Personal information
- Full name: Imre Killy
- Date of birth: 20 October 1942 (age 82)
- Place of birth: Budapest, Hungary
- Position(s): Midfielder

Senior career*
- Years: Team / Apps / (Gls)
- 1963: Toronto Hungaria
- 1966–1967: Toronto Hungaria
- 1968: Dallas Tornado / 5 / (0)
- 1971–1973: Condor Hungarians
- 1977: Mississauga Hungaria

= Jim Killy =

Hungarian footballer

Imre Killy (born October 20, 1942) is a Hungarian former footballer who played as a midfielder.

== Career ==
Killy played in the National Soccer League with Toronto Hungaria in 1963. He returned to play with Hungaria for the 1966 season. He re-signed with Toronto for the 1967 season. In 1968, he played in the North American Soccer League with Dallas Tornado where he appeared in five matches. In 1971, he featured in the International Jubilee soccer tournament with L.A. Hungarians. In the winter of 1971, he played in the Greater Los Angeles Soccer League with Condor Hungarians.
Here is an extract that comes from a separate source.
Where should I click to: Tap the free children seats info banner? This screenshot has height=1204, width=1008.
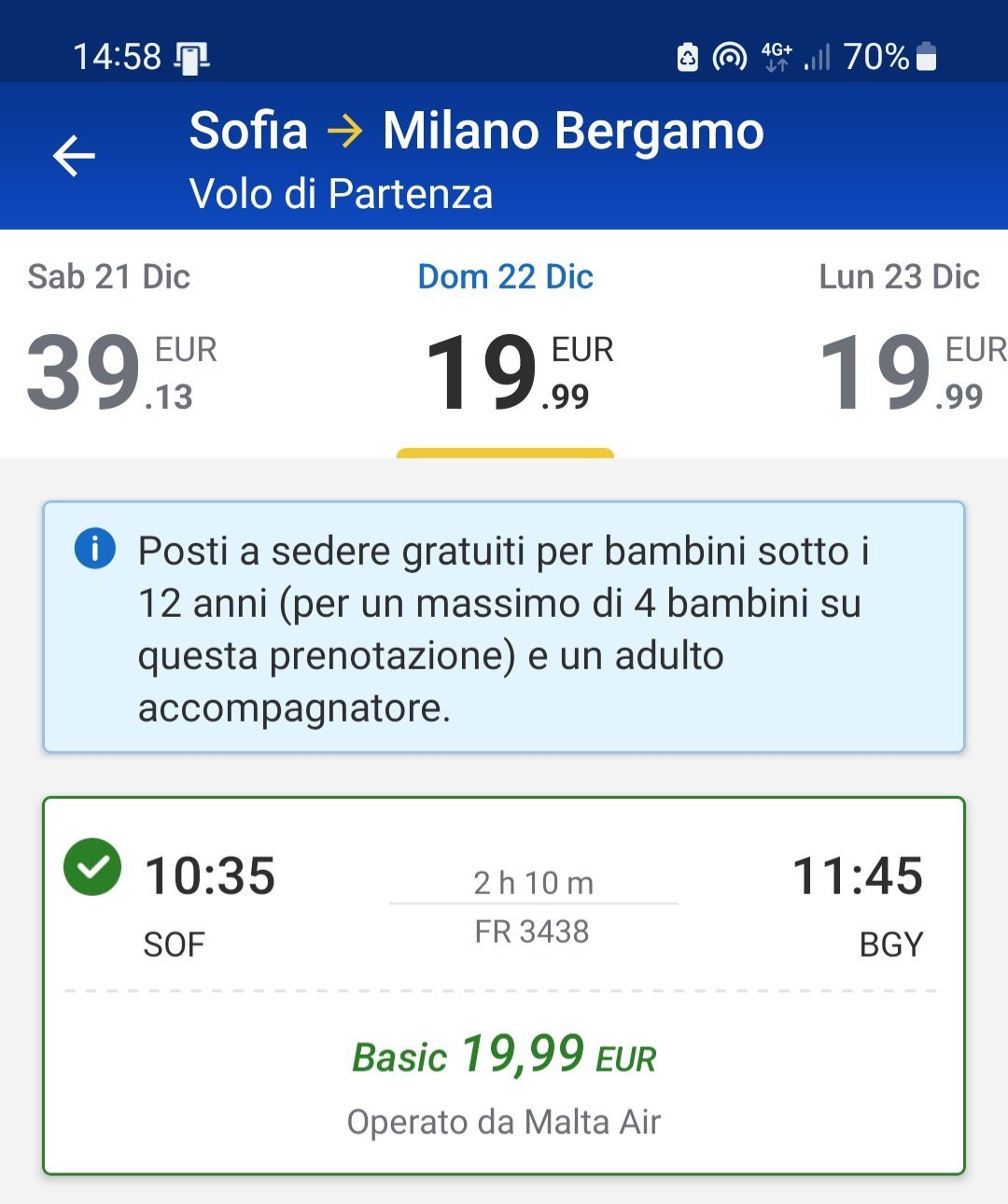(504, 627)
He re-signed with Condor Hungarians for the 1972 season. He was also named to the 1972 Los Angeles All-Star team. He played his third season with Condor in 1973. He featured with the L.A. Hungarians once more in the 1973 International Jubilee soccer tournament. In 1977, he returned to the NSL to play with Mississauga Hungaria where he served as team captain.